The LCA concluded that carbon footprint per injection (of the reusable autoinjector with the disposable safety syringe) is under 0.1kg CO2e (only 0.064 kg CO2e per injection). When compared with similar products on the market, it is clear that this marks a new milestone in absolute carbon footprint reduction. Additionally, other reusable autoinjectors do not deploy a safety syringe as a cartridge – a concept that streamlines manufacturing, as described in the previous section.
As the number of uses increases, so does the reduction in carbon footprint. However, even if the device is used just 100 times, footprint per injection does not exceed 0.1kg CO2e.
Meeting elevated expectations for drug delivery devices
In today’s pharmaceutical sector, expectations from drug delivery device makers are high: ever more simplified manufacturing, facilitation of smooth regulatory approval, minimised environmental impact, training support, among other factors.

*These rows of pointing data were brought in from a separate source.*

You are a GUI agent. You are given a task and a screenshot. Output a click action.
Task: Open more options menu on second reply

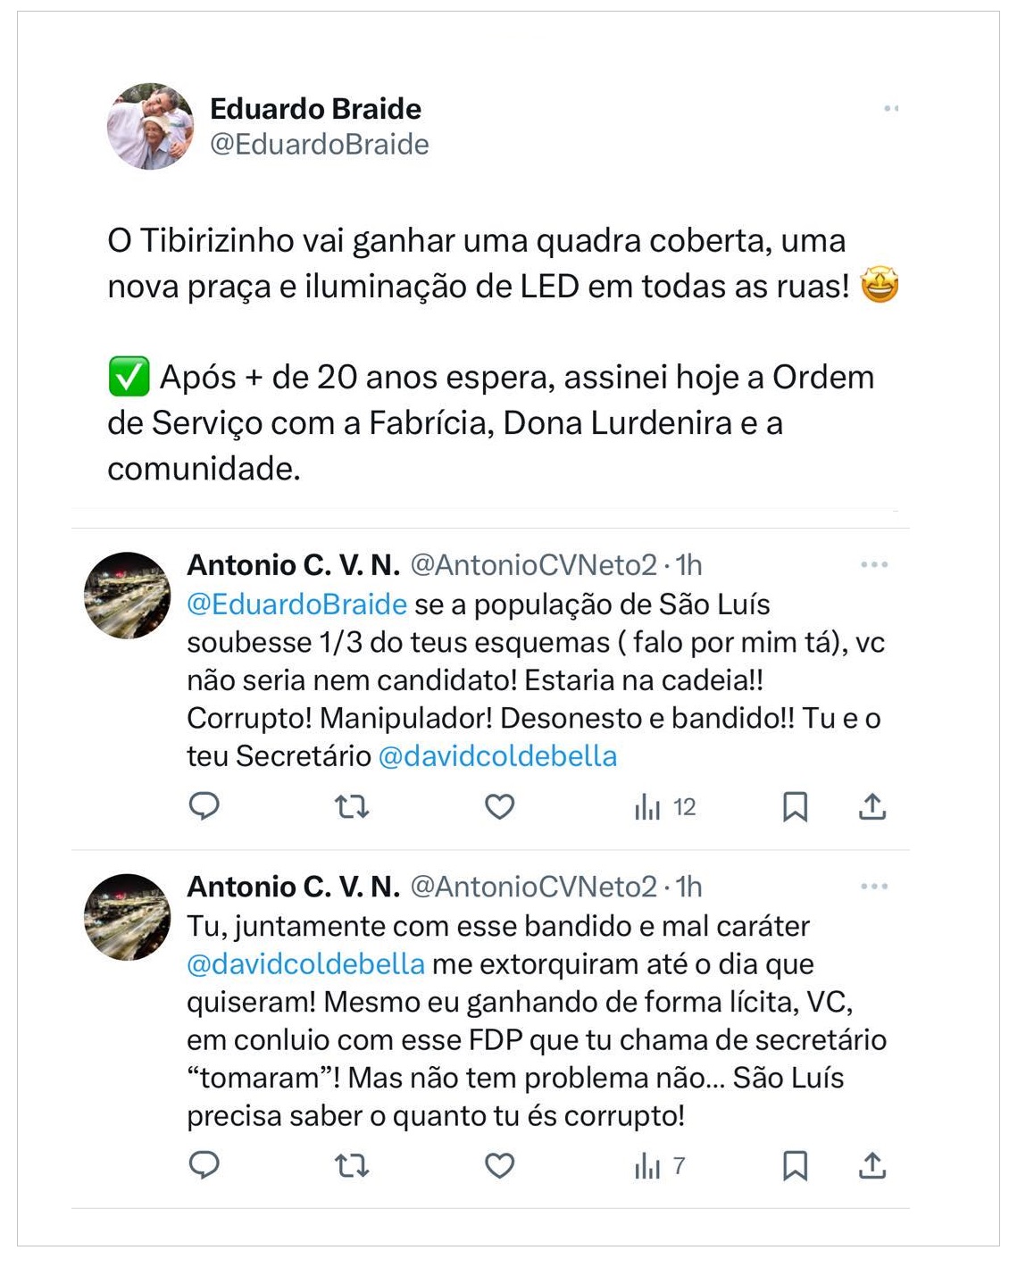(874, 886)
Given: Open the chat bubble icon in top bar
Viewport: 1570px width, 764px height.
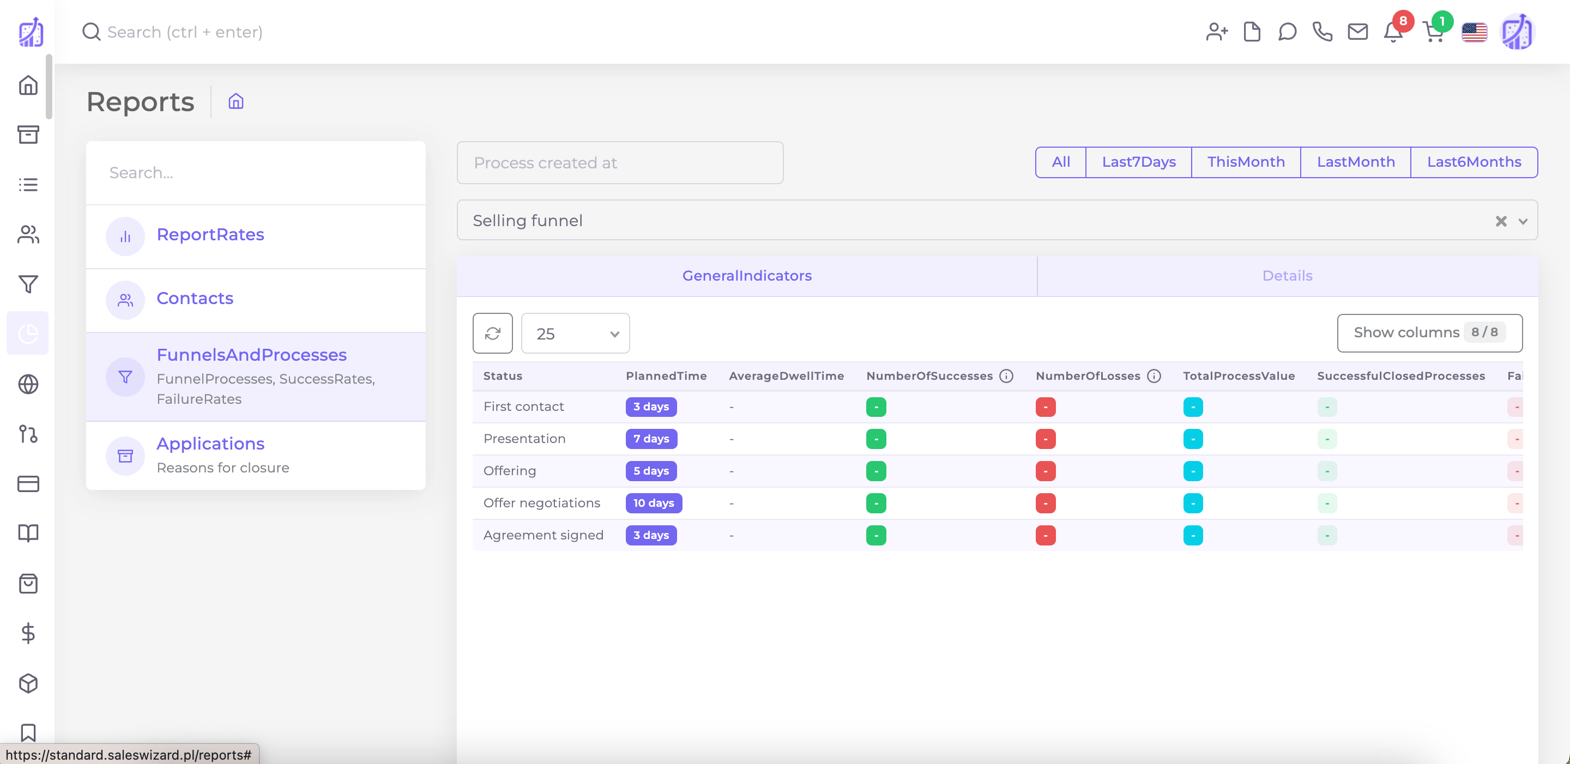Looking at the screenshot, I should [1287, 32].

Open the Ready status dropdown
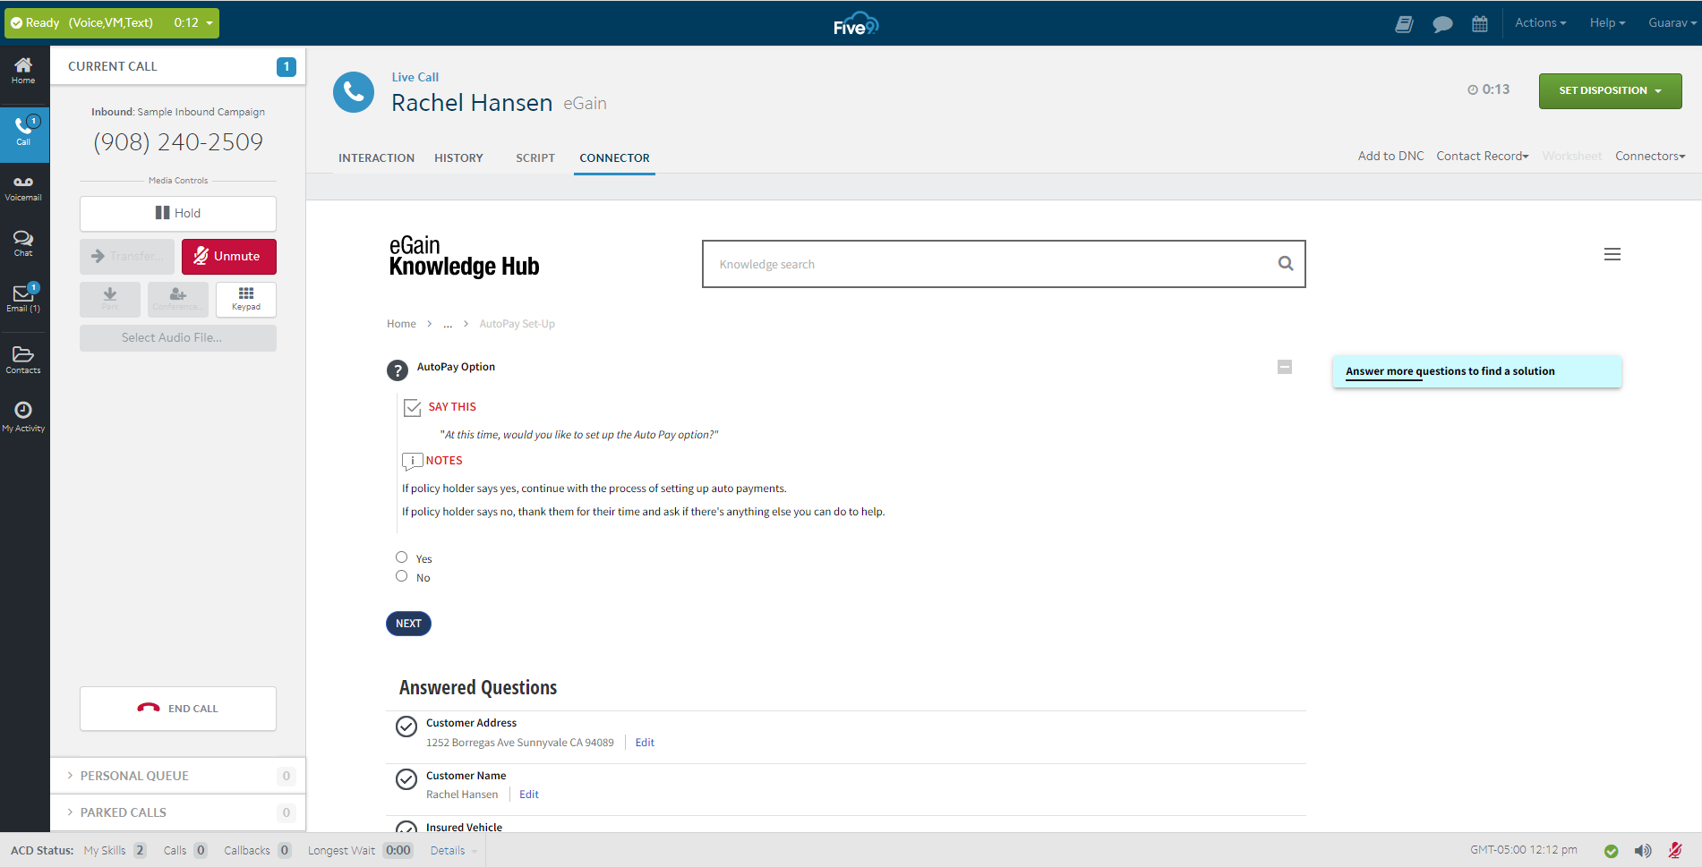click(x=210, y=22)
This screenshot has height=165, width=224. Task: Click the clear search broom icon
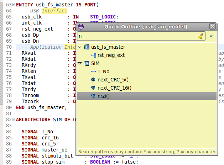point(201,36)
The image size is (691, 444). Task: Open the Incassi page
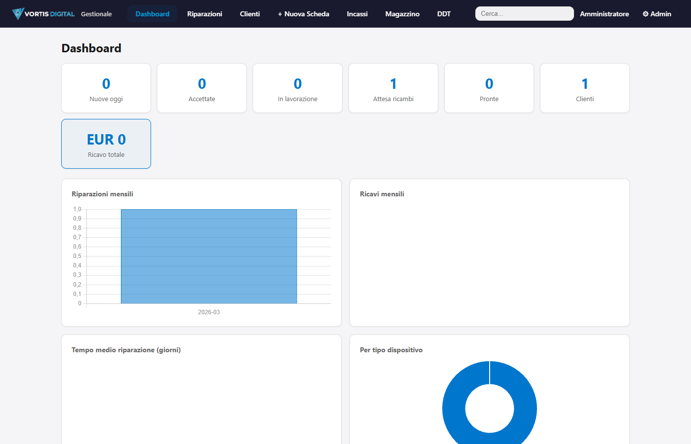pos(357,14)
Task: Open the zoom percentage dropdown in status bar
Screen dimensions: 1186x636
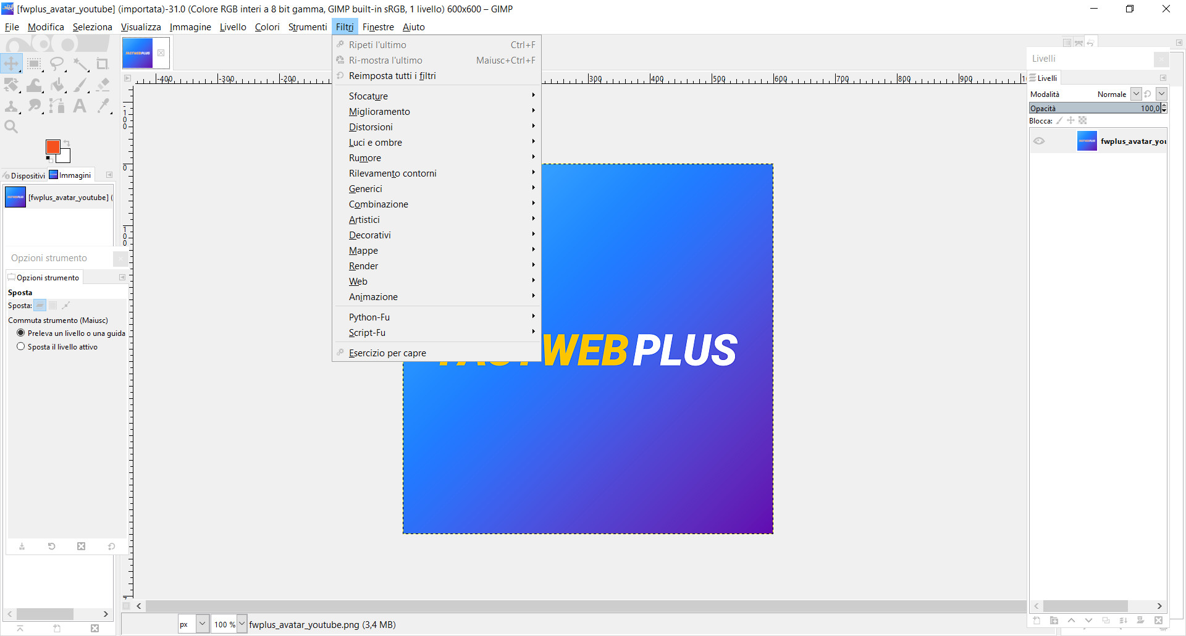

With the new reusable autoinjector, Owen Mumford set out to achieve as many goals as possible in one device, demonstrating that in this highly regulated industry, setting new standards in sustainable design without compromising patient needs remains achievable.
The reusable, mechanical, companion autoinjector for the EcoSafe 1mL safety syringe offers a calmer, more confident injection experience, ideal for sensitive patient populations. At the same time, cost per dose is lower than single use autoinjectors, making it highly economical for frequently dosed therapies. Waste and carbon emissions are only marginally more than those of a safety syringe on its own, so that the device contributes positively to sustainability goals for healthcare provider and pharmaceuticals company alike.